Beyond Spielberg’s evident and perfectly employed talent, it’s worth noting that Harrison Ford is a mighty contributor to the success of Raiders of the Lost Ark. Importantly, given the nearly impossible feats his character pulls off in scene after scene, Ford emphasizes the weary humanity of Indiana Jones. He’s not some braying action hero waiting for the moment he can bray a triumphant one-liner as an adversary falls. Quite the contrary, he’s a guy who often looks like he’s exhausted by the excitement he faces, like he’d much rather be lecturing students, lovelorn and otherwise, back in his classroom. The key scene was a famous on-set accident, brought about by Ford’s illness-motivated need to skip out on the filming of a major fight sequence: Indy’s dispatch of a sword-wielding menace in a dusty square with a simple, almost distracted tug on his pistol’s trigger. There’s also the way he slumps off an airplane’s wing when a hulking goon is ready for a fistfight. With perfect body language, Ford conveys that he’s resigned to the moment rather than driven by noble heroism to engage this brute. In further installment of the Indiana Jones saga, the good doctor became more and more superhuman (even Spielberg now mocks the nuked fridge moment of the misbegotten Indiana Jones and the Crystal Skull). In Raiders, he’s as human as can be, and that alone makes the action more exciting.
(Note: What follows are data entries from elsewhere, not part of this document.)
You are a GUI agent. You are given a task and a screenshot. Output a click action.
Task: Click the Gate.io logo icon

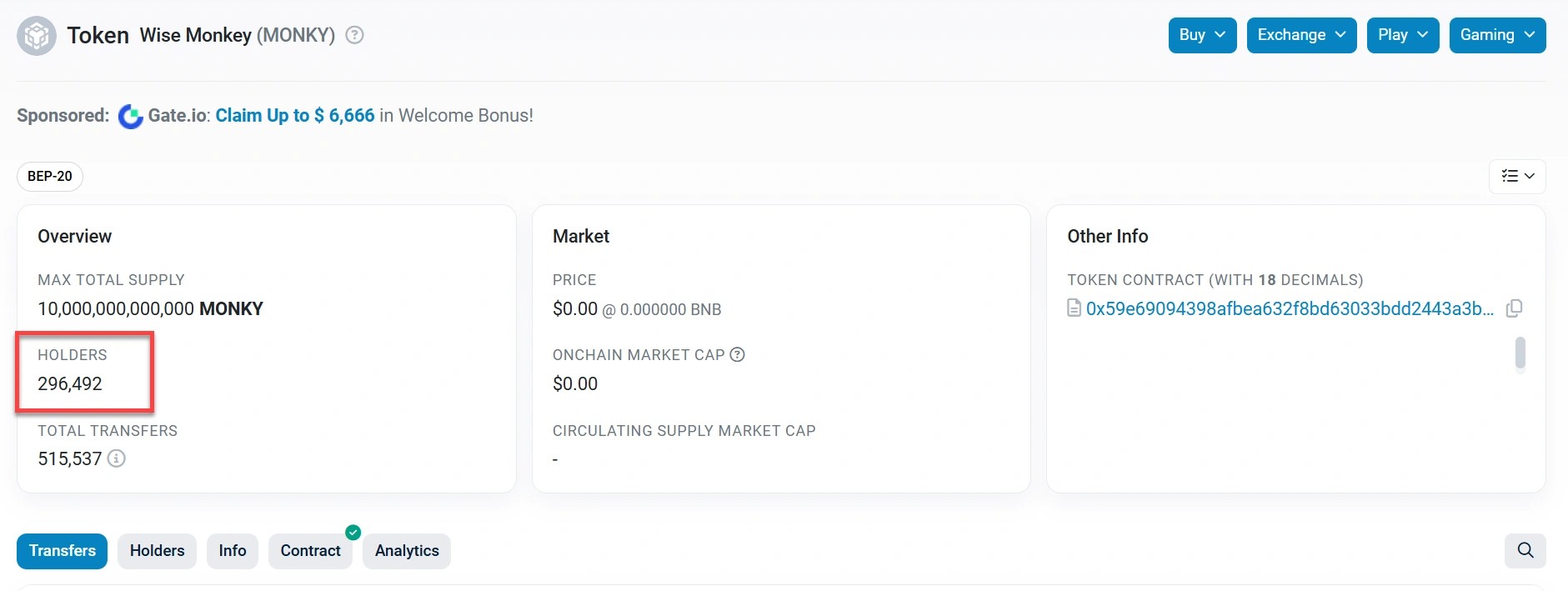tap(130, 117)
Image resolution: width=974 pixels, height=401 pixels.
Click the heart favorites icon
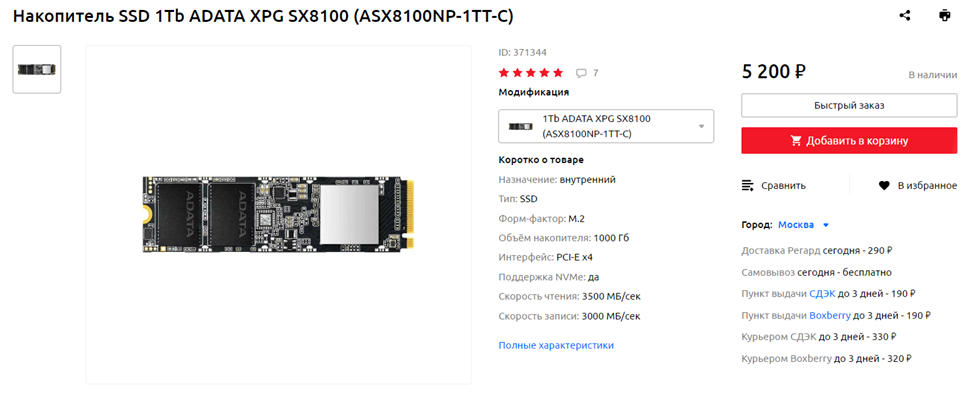tap(884, 185)
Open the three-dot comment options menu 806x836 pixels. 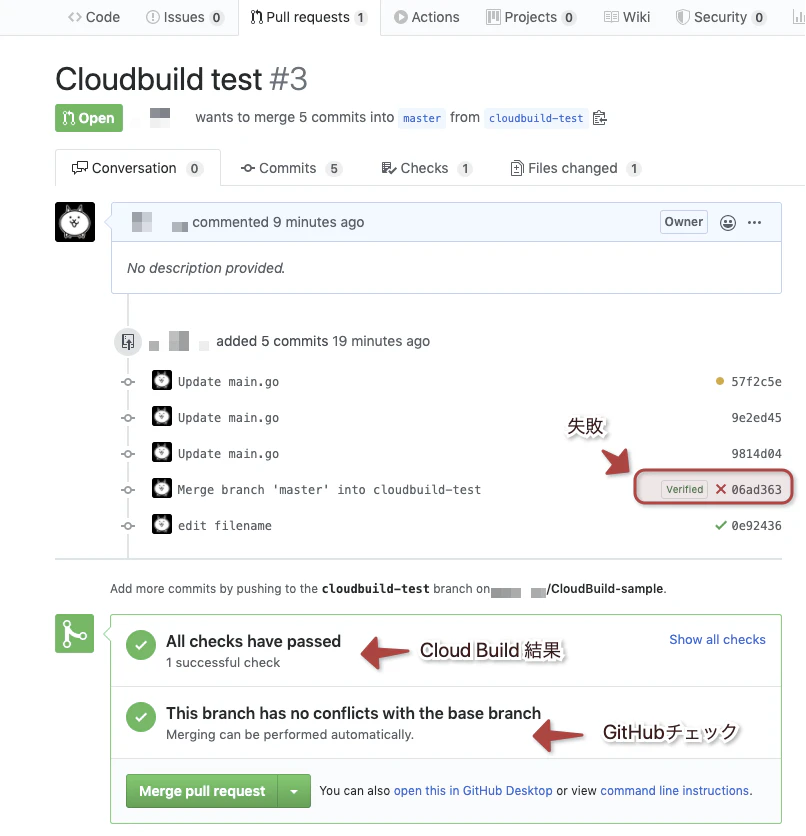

Maybe it’s easy to dismiss Raiders of the Lost Ark as lighter entry in Spielberg’s career, lacking the heft of his later examinations of the terrible way humanity turns on itself. The Nazis here are paste-in villains rather than terrible figures from history, something the director admitted to regretting somewhat after he made Schindler’s List. The view this as pure entertainment, though, is to ignore the transformational authority of cinema that’s able to transport rather than necessarily challenge or educate. Message movies have their place, but when you get right down to it, who wouldn’t rather watch Bringing Up Baby than Gandhi? I respect and admire the more mature works Spielberg has made, but there was something truly special about his ability to channel his youthful clamor for the moments when a movie made your mouth drop open with pure joy and amazement.